_Text shown_.
[Start of section]
Well, I know *I* chalked up my nerve pain to various other causes - neck issues, entrapped nerve due to weight gain - but the neuro seemed to think they were significant in my diagnosis.
I've had a patch on my upper left back between the shoulder blade and spine for years. It would burn and tingle on and off for months at a time. I still have it.
For even longer I've had parethesias on the skin of my left thigh - numbness, burning, tingling, and finally, horrible lightning strike pains. It's better now, but there seems to be permanent damage.
I guess that's a long-winded way of saying I blew them off as either injury or nerve entrapment, but they seriously could be from MS. It's hard to tell, but if I'd ever pursued it beyond the GP, I might have known about my MS years earlier. And naturally, docs will go for the simplest answer...so....
Karen
Unfortunately there really isn't a common area for nerve pain.
However on my last major flair I had, started with the feeling like someone punched me between my shoulder blades. That's when they finally DXed me with MS.
It is important for a doctor even a GP to rule it as nerve pain. They can give you something like Gabenpentin, Lyrica, or Trileptal if the pain is bothering you. In MS you have nerve pain and muscle spasms. I have shoulder pain but it is spasms. I take Zanaflex for muscle pain.
Alex
Have you tried aspirin or similar? The common pain relievers don't help if it's pain from nerves, so that's one test.
If the pain feels deep and more or less muscular, it's unlikely to be nerve pain. It still could be muscle spasms, though you would feel the spasming, I'd think.
You don't say, but if it's basically on the surface then yes, very probably a painful paresthesia caused by MS, especially if it varies between burning and tingling. I've had that issue for a lot of years, mostly in my right leg and foot. The vast majority of it is burning, but sometimes it's almost numb. Apparently we have separate nerve fibers for every kind of sensation but they're very closely bundled, so a lesion could cause different sensations, from what I've read.
I've never understood why this problem comes on me every evening without fail, but is gone the next morning. In recent weeks, though, it comes and goes during the day, as well :-( I do take gabapentin and don't want to have to take more.
ess
The spot on the right side of my back, just below the shoulder blade has been giving me pain for about five years now.
When I first met my neurologist/MS specialist, she ran a pin over my back. She. Then told me that the unbearable pain I was experiencing, was due to lesions on my spine.
[End of section]
_Entries provided_.
[Start of section]
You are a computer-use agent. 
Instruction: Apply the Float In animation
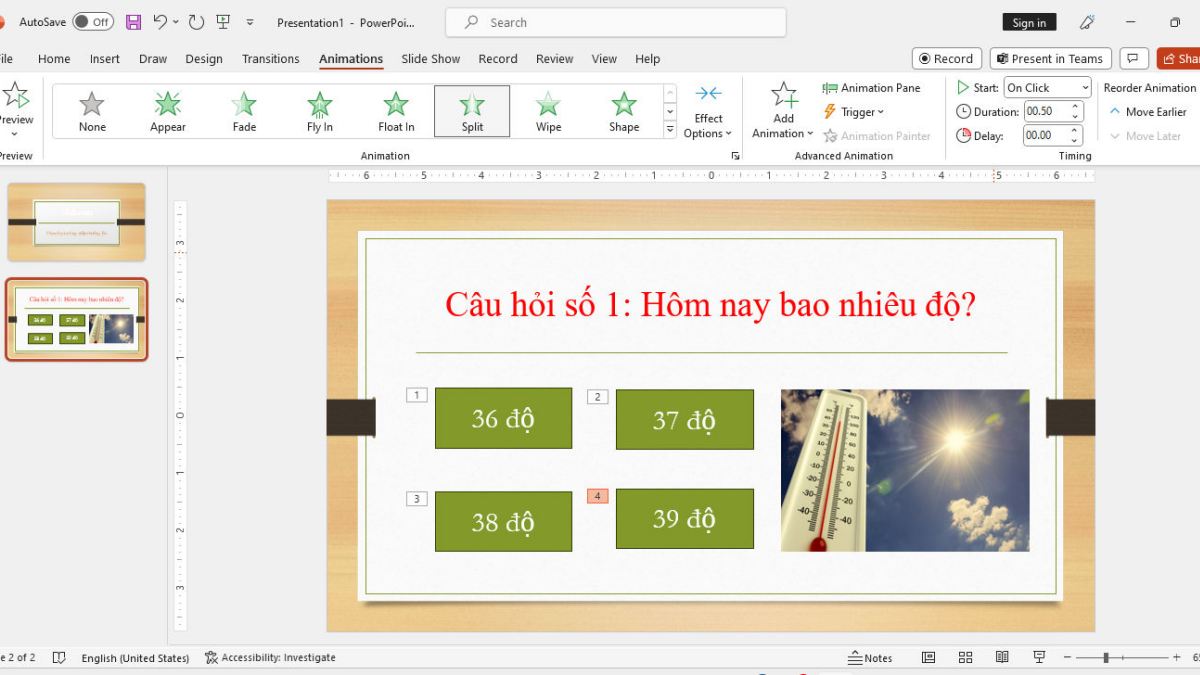point(395,110)
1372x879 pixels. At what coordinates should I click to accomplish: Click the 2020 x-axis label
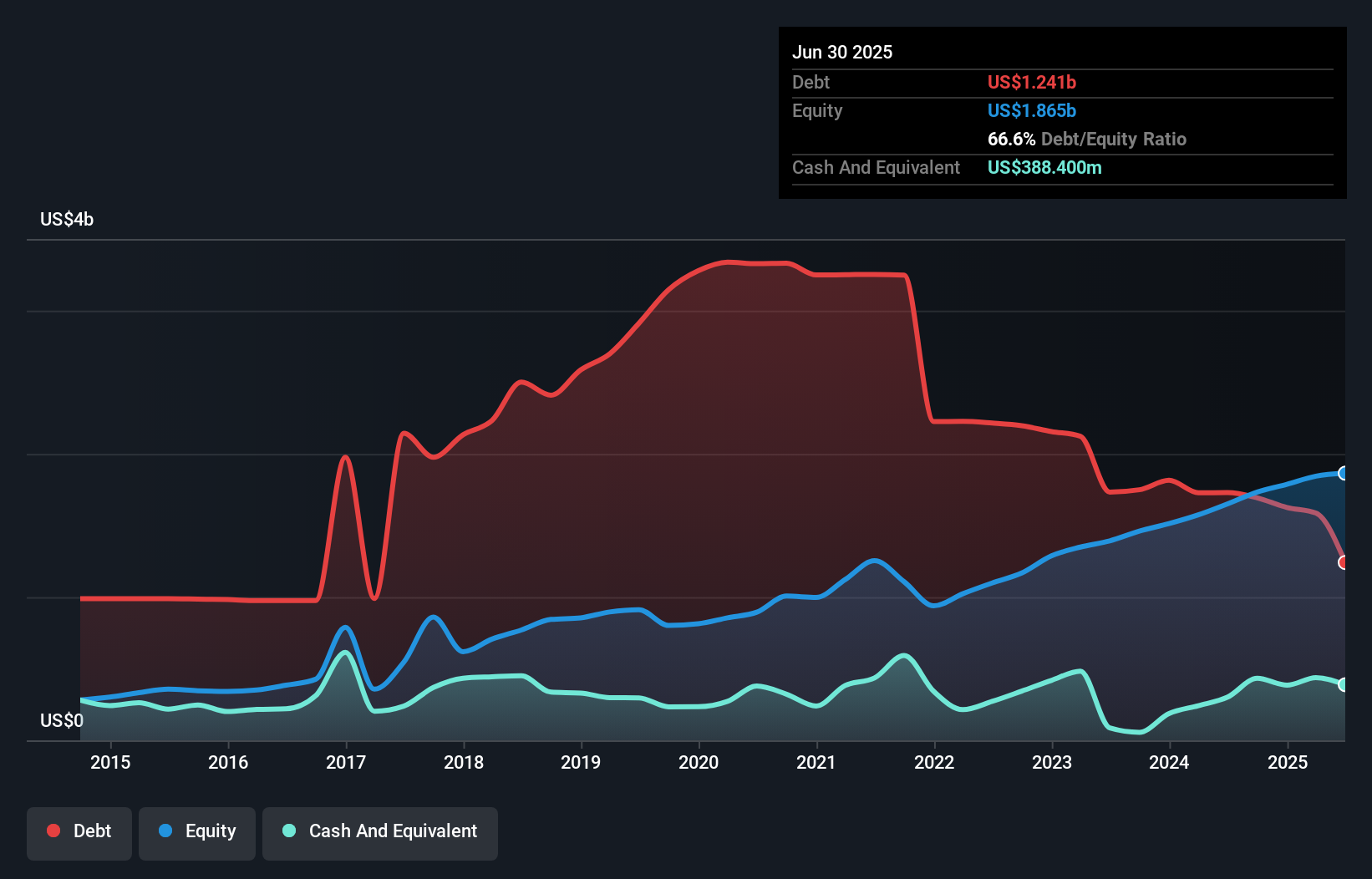[x=699, y=762]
[End of section]
_Problems and tasks_.
[A] Answer these questions about the forum posts on MS nerve pain:
(i) Where is the patch that would "burn and tingle on and off for months at a time"?
(ii) Which drug does one writer take for muscle pain?
(iii) When is the problem that "comes on me every evening without fail" gone?
[B] Continue the forum posts on MS nerve pain from their final sentence.

_Your responses_.
[A]
(i) On the upper left back, between the shoulder blade and the spine.
(ii) Zanaflex.
(iii) The next morning.

[B]
A MRI of spine was ordered and sure enough she was correct! It took her all of ten mins to tell me what has been causing me horrible pain all these years.
Lately I have been having pain on the left side a little lower than the right side. I amm almost positive it is due to a new lesion.
The only drug that has brought me some relief is amitryptaline. Problem is it makes me tired so I can only take it at bedtime.
Hope you feel better,
Barb
Hi Corrie,
I have a burning feeling between my shoulder blades as well but I have always attributed this to when I had stress fractures in my thoracic spine 14 years ago. It never had the burning pain originally rather more like a sharp pain but as the years have gone by I now only have a burning type pain.
I also have burning pain on my left leg and once trialled Lyrica for these pains but I was out for the count on 25mg so I gave up on it. I may try again one day. :D
I hope it settles soon.
Hugs,
Karry.
Thanks everyone!
Karen, I am intrigued that you have a similar symptom. I had some skin sensitivity and aching around my collabones a couple of months ago before this happened so I keep thinking it might be related and that maybe my newly protruding C-6 disc is responsible somehow....
idntknow, that punched feeling must have been intense, symptoms are so variable aren't they?
Alex, I've been avoiding my GP and neuro because I kept hoping it would go away. I've been able to plow through so far but if the end isn't in sight soon, I may need some medicinal intervention. :)
ess, I have been avoiding anti-inflammatories because I am seeing a hematologist/oncologist in a few weeks about a potential platelet issue. I did try acetaminophen with no change in the burning/tingling/buzzing. The skin feels sensitive to the touch and I am not noticing any spasms.
I checked my symptom log and apparently this started almost 3 months ago. While it has changed from burning to buzzing and now it seems like tingling it has been persistent pretty much all day every day.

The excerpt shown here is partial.